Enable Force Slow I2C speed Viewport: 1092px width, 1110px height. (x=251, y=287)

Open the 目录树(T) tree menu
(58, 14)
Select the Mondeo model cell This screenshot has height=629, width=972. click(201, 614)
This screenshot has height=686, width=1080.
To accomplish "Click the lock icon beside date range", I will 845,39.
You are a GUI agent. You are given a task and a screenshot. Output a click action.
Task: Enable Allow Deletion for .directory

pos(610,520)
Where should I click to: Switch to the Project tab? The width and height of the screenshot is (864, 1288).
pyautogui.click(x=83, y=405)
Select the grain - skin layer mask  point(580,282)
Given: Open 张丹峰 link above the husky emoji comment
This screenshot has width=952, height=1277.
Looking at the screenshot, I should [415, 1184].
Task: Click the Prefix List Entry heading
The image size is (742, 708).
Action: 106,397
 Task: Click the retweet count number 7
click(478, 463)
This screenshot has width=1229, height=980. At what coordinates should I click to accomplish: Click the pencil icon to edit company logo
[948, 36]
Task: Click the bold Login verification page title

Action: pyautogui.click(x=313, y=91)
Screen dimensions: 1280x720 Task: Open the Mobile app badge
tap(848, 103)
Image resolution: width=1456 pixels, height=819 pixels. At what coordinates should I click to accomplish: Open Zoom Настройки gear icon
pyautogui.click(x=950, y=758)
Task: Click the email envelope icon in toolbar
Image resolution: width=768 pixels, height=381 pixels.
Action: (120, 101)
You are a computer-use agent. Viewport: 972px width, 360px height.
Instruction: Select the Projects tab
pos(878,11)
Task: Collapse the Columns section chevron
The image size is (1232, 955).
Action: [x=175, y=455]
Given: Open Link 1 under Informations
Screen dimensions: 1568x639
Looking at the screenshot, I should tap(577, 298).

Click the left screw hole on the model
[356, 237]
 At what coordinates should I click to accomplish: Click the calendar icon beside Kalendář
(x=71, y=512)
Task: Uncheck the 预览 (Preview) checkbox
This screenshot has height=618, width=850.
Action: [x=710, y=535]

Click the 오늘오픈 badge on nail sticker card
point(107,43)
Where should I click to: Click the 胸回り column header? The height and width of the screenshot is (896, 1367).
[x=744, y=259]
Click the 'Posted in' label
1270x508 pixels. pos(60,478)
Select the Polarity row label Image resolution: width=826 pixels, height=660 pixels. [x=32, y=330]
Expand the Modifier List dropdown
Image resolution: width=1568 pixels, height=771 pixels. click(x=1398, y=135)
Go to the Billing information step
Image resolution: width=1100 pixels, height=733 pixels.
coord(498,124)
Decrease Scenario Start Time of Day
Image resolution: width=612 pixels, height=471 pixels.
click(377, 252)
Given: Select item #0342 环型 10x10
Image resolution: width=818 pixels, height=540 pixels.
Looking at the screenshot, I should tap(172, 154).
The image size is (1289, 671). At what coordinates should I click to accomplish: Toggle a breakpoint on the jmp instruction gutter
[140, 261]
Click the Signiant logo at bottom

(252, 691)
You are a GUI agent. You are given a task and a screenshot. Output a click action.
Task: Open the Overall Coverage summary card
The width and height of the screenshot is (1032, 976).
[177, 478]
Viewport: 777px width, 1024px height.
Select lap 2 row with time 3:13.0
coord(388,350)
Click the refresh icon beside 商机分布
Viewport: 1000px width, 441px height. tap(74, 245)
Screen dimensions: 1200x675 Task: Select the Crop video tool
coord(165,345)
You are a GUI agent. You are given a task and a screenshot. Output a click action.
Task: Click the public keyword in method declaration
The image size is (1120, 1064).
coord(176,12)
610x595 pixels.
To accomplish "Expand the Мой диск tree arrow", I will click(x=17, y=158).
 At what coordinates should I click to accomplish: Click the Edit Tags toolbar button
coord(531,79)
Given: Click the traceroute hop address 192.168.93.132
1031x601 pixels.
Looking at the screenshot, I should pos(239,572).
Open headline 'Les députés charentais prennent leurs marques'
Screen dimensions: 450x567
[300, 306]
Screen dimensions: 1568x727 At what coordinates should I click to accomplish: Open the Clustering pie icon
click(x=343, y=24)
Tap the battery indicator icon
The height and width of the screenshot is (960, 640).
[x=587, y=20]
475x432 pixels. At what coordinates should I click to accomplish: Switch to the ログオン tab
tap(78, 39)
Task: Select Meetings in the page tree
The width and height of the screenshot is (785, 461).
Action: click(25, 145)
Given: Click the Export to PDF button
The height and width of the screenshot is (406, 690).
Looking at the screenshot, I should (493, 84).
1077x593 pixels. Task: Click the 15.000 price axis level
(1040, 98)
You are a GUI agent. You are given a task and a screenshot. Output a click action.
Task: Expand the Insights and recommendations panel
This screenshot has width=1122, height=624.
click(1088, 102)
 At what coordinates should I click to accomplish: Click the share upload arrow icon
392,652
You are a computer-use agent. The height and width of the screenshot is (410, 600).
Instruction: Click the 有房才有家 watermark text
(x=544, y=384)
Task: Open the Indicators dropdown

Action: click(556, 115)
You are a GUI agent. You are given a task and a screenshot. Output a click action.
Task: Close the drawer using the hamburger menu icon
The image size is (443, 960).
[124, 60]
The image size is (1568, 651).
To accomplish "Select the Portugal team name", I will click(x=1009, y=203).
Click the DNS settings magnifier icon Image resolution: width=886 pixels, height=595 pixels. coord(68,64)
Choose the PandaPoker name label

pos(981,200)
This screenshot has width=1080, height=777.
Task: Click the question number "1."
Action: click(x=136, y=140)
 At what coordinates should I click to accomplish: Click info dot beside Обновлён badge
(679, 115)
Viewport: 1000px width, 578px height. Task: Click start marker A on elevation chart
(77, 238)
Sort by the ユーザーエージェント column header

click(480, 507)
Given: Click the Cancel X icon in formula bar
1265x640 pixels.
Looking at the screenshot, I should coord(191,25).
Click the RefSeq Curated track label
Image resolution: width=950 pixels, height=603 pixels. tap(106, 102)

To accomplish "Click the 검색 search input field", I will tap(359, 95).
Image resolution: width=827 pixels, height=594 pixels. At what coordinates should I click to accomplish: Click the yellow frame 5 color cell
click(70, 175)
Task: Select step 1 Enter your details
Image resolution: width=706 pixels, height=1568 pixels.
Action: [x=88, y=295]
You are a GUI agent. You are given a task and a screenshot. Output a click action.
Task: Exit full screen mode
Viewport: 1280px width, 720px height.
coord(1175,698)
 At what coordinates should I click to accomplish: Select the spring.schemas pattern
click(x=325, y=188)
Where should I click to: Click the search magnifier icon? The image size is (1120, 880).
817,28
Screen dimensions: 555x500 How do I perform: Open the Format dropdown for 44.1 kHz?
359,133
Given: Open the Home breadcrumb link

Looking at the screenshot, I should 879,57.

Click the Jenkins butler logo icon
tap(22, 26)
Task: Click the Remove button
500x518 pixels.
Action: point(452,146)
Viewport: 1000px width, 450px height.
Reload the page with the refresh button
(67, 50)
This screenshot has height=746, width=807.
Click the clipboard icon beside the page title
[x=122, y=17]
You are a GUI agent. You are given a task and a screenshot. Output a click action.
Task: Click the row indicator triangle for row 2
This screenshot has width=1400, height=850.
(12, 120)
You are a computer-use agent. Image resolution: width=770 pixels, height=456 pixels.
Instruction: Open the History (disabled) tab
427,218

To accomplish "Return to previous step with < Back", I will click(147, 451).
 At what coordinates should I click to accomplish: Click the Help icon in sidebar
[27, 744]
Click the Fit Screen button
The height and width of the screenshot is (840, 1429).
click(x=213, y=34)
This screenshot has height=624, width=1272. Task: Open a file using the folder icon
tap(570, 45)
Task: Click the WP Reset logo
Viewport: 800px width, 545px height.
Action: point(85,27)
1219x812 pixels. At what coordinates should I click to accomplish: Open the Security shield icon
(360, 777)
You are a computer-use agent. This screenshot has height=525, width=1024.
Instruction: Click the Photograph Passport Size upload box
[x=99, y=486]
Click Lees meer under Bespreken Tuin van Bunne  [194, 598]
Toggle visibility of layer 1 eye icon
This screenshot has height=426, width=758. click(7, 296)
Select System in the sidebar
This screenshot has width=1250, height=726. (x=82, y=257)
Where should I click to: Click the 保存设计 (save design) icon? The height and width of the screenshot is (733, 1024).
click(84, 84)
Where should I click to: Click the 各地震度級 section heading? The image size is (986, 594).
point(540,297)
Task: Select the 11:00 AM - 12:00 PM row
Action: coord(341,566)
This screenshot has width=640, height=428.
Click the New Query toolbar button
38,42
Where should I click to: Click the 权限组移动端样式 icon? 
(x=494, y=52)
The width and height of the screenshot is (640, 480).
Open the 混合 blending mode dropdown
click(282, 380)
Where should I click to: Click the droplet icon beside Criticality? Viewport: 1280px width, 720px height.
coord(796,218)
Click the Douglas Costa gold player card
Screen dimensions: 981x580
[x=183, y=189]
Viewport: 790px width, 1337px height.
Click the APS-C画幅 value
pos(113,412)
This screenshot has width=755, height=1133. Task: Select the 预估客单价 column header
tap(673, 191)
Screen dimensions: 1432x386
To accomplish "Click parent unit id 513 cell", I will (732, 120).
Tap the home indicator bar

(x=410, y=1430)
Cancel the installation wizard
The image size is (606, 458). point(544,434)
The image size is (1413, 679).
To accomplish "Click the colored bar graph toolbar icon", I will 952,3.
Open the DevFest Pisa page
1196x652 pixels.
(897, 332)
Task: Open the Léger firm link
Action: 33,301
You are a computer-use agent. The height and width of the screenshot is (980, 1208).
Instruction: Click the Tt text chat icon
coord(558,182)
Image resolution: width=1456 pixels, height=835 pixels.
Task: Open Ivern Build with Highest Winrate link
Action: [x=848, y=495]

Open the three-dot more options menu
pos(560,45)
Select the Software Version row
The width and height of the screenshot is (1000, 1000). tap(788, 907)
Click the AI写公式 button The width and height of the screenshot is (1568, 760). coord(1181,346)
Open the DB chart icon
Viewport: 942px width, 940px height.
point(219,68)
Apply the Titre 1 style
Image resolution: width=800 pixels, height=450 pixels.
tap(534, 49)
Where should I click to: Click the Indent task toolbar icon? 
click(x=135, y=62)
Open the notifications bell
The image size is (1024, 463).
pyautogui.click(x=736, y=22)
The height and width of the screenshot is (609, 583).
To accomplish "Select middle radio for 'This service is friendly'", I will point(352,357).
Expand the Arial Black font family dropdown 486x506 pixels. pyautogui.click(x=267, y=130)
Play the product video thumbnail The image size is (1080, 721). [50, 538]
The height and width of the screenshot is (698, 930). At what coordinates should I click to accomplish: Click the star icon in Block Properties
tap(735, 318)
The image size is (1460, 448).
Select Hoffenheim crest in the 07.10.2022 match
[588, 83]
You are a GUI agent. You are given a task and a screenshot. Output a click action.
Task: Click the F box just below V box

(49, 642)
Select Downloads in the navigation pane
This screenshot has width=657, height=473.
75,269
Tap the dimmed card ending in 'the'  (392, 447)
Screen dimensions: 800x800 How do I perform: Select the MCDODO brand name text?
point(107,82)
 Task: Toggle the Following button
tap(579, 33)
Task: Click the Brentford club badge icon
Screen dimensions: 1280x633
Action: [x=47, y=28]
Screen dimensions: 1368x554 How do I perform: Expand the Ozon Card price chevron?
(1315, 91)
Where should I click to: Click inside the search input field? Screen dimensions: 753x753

******

■ Problem requirements ■
Return nothing but the lines from the top of the records above through the line that has "This screenshot has height=686, width=1080.". Keep each one exact.

■ Response to this task ■
Enable Force Slow I2C speed Viewport: 1092px width, 1110px height. (x=251, y=287)

Open the 目录树(T) tree menu
(58, 14)
Select the Mondeo model cell This screenshot has height=629, width=972. click(201, 614)
This screenshot has height=686, width=1080.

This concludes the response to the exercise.